> _Tasks to perform_
a) In the article on the murder of Tammy Vincent, condense the paragraph beginning "Tammy A. Vincent was a teenage runaway" into a short bulleted list that keeps its main facts.
b) Reproduce the passage from the article on the murder of Tammy Vincent word for word, starting at "- Citizenship: United" and ending at "been officially solved.".
Top of Quoted passage
- Reconstructions of Vincent prior to her identification compared with an actual photograph (bottom right)
- Born: Tammy A. Vincent c. 1962 Tulsa, Oklahoma
- Disappeared: September 10, 1979 Seattle, Washington
- Died: September 25, 1979 (aged 17) Tiburon, California
- Cause of death: Homicide by stabbing, fire and firearm
- Body discovered: September 26, 1979
- Resting place: Ephrata Cemetery, Washington, United States (formerly Valley Memorial Park, Novato, California)
- Citizenship: United States

= Murder of Tammy Vincent =

Formerly unidentified murder victim

Tammy A. Vincent was a teenage runaway who was murdered in September, 1979. Her body was not identified until 2007, twenty-eight years after her death. It was previously believed she may have been a victim of the notorious Green River killings. Vincent's case has not been officially solved.
Bottom of Quoted passage
Top of Exercise data
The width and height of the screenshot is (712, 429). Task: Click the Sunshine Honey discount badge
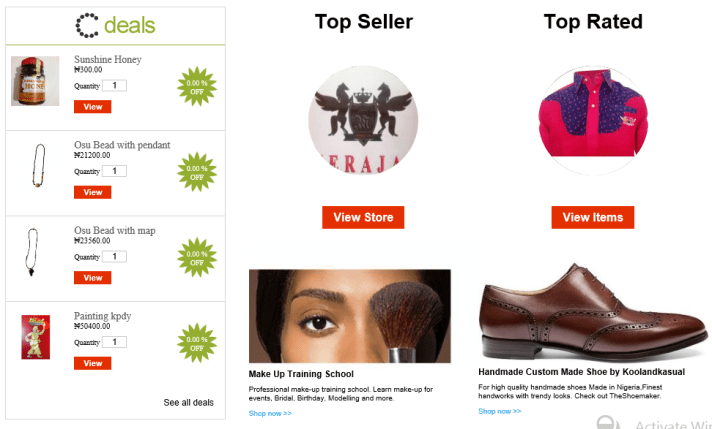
Bottom of Exercise data
> _Solutions by task_
a)
- Tammy A. Vincent, a teenage runaway, was murdered in September 1979.
- Her body was not identified until 2007, twenty-eight years after her death.
- She was once thought to be a possible victim of the Green River killings.
- Her case has not been officially solved.

b)
- Citizenship: United States

= Murder of Tammy Vincent =

Formerly unidentified murder victim

Tammy A. Vincent was a teenage runaway who was murdered in September, 1979. Her body was not identified until 2007, twenty-eight years after her death. It was previously believed she may have been a victim of the notorious Green River killings. Vincent's case has not been officially solved.